The first thought was inspired by the participation of Labour Minister Leroy Baptiste at the 113th Session of the International Labour Conference in Geneva in June. The second came during the brief visit of ILO Director-General Gilbert F. Houngbo to POS in April.

Baptiste is not, of course, the first politician emerging from active duty in trade unionism to occupy such a post and to be exposed to and made to address the tripartite question on a global stage. It is also not the first time that the state as a direct/indirect employer is occupying the public space in politically inconvenient ways.

The withdrawal of organised labour as a decisive player in the industrial relations world is also nothing new. Unions now represent just about 25% of the working population in T&T. So, there was Minister Baptiste – minus the open nuance of dual status – pledging to “re-establish and revitalise the national tripartite body to improve our dialogue with labour bodies”.

That was June. Let’s see how that goes. Before that, in April, the ILO office in POS responded to questions I had posed to DG Houngbo by pointing to declining trust among the main players and implications for the socio-economic well-being of our countries.

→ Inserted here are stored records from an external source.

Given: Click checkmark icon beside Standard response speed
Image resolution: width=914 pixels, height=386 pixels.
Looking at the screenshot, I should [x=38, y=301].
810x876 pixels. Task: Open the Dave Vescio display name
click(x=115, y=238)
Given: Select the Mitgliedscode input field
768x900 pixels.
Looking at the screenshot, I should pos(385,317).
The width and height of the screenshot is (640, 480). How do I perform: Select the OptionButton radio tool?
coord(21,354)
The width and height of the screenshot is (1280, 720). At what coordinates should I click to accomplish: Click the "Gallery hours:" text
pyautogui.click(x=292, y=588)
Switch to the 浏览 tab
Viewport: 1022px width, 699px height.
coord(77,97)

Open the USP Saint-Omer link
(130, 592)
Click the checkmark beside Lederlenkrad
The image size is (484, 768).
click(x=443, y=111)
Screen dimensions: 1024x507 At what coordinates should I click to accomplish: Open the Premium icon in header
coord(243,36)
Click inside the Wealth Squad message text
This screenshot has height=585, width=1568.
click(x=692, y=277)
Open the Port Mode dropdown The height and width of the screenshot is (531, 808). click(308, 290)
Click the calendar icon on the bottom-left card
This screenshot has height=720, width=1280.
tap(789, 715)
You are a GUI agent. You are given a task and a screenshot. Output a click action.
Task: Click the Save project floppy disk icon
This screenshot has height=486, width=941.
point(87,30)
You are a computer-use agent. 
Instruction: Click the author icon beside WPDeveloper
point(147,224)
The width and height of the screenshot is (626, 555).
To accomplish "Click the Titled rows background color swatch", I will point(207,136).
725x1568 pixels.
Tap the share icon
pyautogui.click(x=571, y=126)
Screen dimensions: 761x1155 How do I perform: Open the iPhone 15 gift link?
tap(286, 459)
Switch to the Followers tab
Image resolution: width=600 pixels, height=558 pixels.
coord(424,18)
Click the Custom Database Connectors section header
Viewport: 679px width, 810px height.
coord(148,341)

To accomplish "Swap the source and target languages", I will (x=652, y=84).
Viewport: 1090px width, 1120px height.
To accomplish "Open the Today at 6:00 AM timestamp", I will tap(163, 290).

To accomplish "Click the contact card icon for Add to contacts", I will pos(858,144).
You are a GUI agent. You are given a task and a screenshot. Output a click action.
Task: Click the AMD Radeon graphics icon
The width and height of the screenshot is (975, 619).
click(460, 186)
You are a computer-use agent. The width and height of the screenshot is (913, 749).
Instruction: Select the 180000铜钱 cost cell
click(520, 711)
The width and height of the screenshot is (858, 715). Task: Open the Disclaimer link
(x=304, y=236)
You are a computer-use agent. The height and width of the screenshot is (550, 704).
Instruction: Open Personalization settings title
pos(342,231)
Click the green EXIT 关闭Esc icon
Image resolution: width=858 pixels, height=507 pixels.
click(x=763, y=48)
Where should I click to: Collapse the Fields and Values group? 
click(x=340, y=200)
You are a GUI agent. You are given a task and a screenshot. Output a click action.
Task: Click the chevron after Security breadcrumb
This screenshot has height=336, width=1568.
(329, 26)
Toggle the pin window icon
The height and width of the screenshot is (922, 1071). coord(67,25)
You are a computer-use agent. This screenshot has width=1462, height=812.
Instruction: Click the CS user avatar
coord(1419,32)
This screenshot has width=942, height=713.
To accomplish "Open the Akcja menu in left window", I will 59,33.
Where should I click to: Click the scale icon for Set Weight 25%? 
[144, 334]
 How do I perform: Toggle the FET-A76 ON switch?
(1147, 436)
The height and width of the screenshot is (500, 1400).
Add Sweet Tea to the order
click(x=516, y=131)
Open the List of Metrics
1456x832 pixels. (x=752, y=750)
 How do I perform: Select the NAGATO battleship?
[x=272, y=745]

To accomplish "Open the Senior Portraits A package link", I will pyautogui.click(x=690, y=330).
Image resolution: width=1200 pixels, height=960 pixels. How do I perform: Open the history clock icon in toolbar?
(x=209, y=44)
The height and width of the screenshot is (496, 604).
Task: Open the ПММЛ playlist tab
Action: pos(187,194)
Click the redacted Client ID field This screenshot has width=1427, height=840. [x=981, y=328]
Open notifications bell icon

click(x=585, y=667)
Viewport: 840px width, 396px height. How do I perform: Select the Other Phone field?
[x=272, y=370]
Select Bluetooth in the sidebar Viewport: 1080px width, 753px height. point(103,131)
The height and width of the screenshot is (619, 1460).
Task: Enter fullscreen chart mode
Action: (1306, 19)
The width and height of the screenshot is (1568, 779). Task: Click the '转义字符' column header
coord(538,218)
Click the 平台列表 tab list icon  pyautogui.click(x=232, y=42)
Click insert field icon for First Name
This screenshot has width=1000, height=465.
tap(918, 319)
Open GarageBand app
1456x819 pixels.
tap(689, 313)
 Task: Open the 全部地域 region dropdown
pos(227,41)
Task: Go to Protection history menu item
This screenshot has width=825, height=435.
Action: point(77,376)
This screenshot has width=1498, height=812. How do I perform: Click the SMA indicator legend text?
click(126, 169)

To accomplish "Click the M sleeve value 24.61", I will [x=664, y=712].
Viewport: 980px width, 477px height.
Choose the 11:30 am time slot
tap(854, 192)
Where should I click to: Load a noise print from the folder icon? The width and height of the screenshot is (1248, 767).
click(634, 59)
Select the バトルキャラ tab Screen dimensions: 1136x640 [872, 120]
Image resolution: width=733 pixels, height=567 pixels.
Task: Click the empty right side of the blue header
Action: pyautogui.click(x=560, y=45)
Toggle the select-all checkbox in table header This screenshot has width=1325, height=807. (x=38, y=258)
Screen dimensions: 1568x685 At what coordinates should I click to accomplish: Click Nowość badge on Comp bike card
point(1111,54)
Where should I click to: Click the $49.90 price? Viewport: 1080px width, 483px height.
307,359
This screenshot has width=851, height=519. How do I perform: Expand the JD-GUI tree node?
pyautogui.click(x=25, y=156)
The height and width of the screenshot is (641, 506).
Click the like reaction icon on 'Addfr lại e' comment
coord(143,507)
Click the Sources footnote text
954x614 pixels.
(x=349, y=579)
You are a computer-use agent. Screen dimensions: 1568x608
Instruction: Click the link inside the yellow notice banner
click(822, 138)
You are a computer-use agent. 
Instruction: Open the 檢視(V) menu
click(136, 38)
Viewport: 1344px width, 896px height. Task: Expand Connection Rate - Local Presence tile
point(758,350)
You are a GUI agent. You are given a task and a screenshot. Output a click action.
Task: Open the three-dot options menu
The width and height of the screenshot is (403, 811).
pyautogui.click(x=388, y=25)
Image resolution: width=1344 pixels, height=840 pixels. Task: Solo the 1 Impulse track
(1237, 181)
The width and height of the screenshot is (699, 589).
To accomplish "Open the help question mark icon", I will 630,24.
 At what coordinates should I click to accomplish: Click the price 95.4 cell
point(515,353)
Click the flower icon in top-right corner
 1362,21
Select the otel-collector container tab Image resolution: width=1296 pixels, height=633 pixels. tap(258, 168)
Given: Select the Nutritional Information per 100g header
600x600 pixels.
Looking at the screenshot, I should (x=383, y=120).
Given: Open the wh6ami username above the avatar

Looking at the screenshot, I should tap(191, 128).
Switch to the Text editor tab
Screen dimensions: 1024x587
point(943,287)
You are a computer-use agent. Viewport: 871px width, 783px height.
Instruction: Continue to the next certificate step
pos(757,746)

Almost everywhere you go, the ILO argues, economic and political instability is disrupting jobs and breaking down trust between workers, employers, and governments. The Caribbean hasn’t escaped that impact, and if you look closely, we are probably experiencing the worst of it.

Suriname, Belize, and Guyana are strengthening their tripartite bodies. Barbados, during and after the pandemic, also used its long-standing Social Partnership to manage major decisions - from job protection to tax reform. Yet there is, instructively, little acknowledgment on the ground in these countries of these officially declared achievements.

Social dialogue, comprising the three main players -  and I would add the unrepresented working class as a fourth and distinct constituency - is near total collapse in most of our countries. Some of this is due to the duality of interests as is the case in T&T – largely expressed as the state as - presumably but not reliably - a significant, benevolent employer.

There is also the state as sole/main provider when it comes to social protections. My concern is that the unrepresented cohort employed in the burgeoning informal sector is particularly victimised by the absence of institutionalised dialogue on such matters.

There has been a longstanding thrust aimed at the micro and small enterprise sector to encourage entry into the world of formal business. But it appears that the cultural bars to this have overwhelmed the institutional processes.

By this I mean that even as this sector is increasing in importance and, in a sense was a pandemic lifeline, our systems of governance continue to marginalise the associated enterprises.

Meanwhile, informality is weakening labour protections, dampening tax revenue, and undermining sustainable growth. In this respect, the ILO is suggesting that governments have not done nearly enough to tackle this.

Policies to shift workers and businesses into the formal economy are weak. Even worse, numerous registered companies are now relying more on temporary, unstable contracts that blur the line between formal and informal work.

There have been efforts by the T&T Chamber and other business groups, but these are yet to reach the level at which a broader embrace is achieved. The current administration would do well to pay much closer attention.

In the meantime, real, non-farcical, multipartite social dialogue awaits. We are nowhere near this in T&T. Trade unionists in power have never made a real difference, have they?